> [The task]:
Sift the material for lines containing "agent", and return them.

> [Data records]:
_ _ _ _
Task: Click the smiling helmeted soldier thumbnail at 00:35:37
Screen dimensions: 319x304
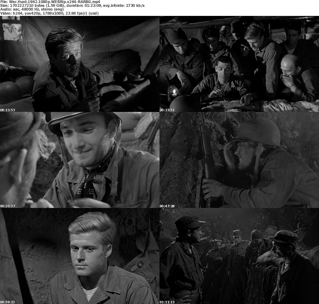Action: point(79,160)

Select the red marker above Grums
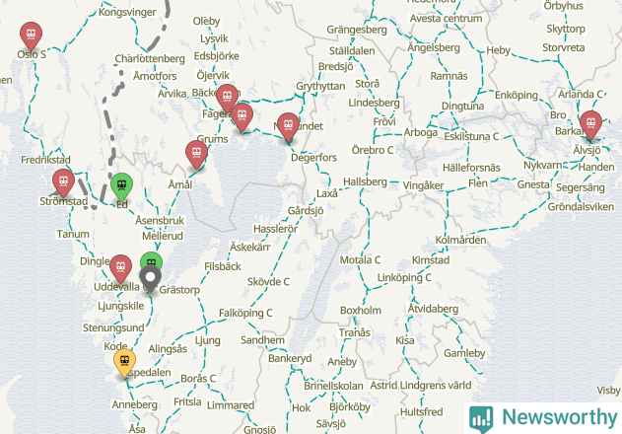242,116
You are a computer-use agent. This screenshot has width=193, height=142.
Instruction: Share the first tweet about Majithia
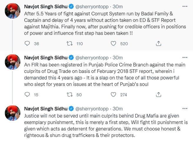click(158, 44)
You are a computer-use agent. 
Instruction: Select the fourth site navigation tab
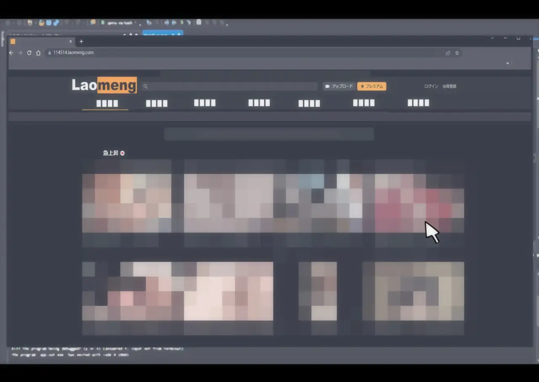tap(259, 103)
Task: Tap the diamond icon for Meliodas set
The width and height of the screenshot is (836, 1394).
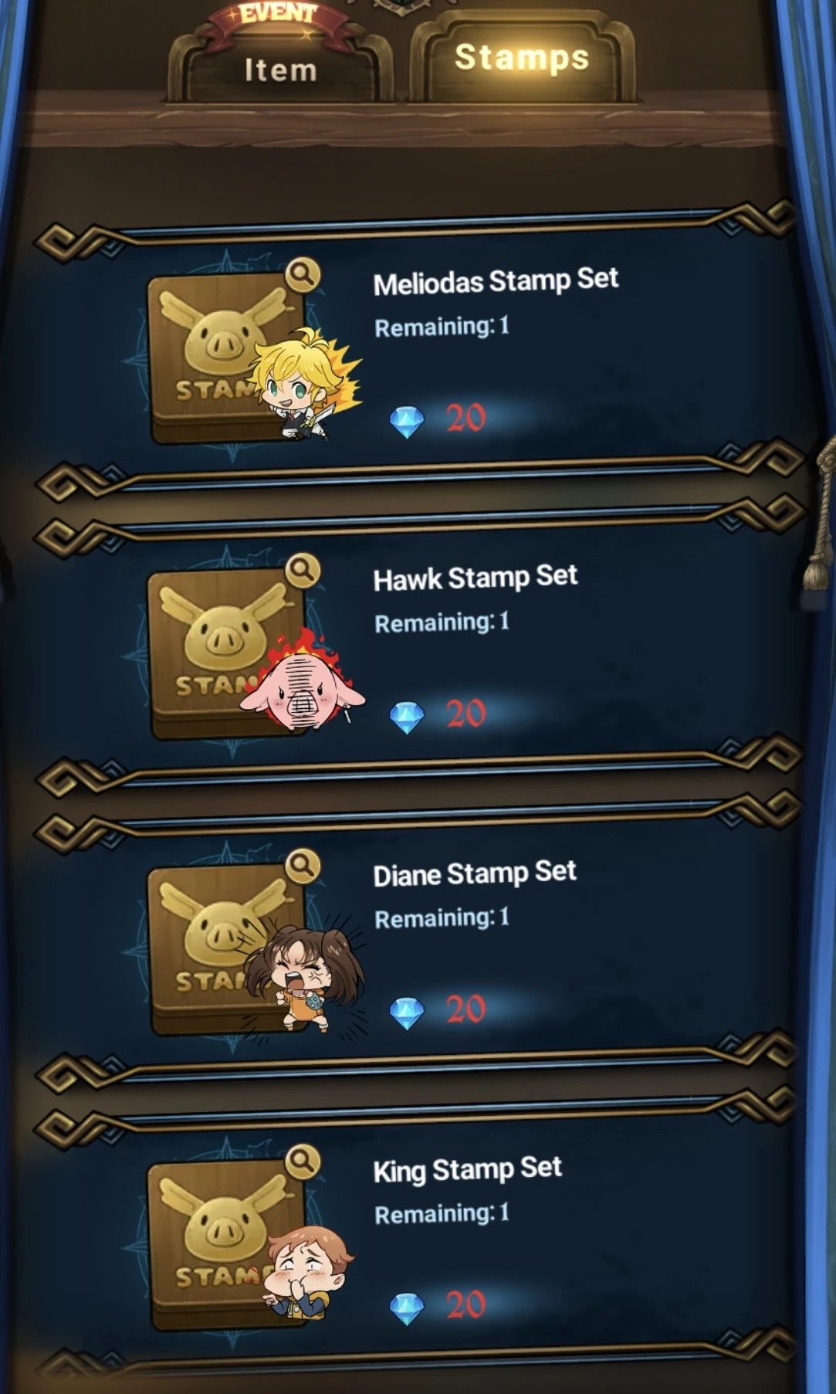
_ _ _ _
> [Completed task]:
You are a computer-use agent. This screenshot has width=193, height=142.
You are a computer-use agent. 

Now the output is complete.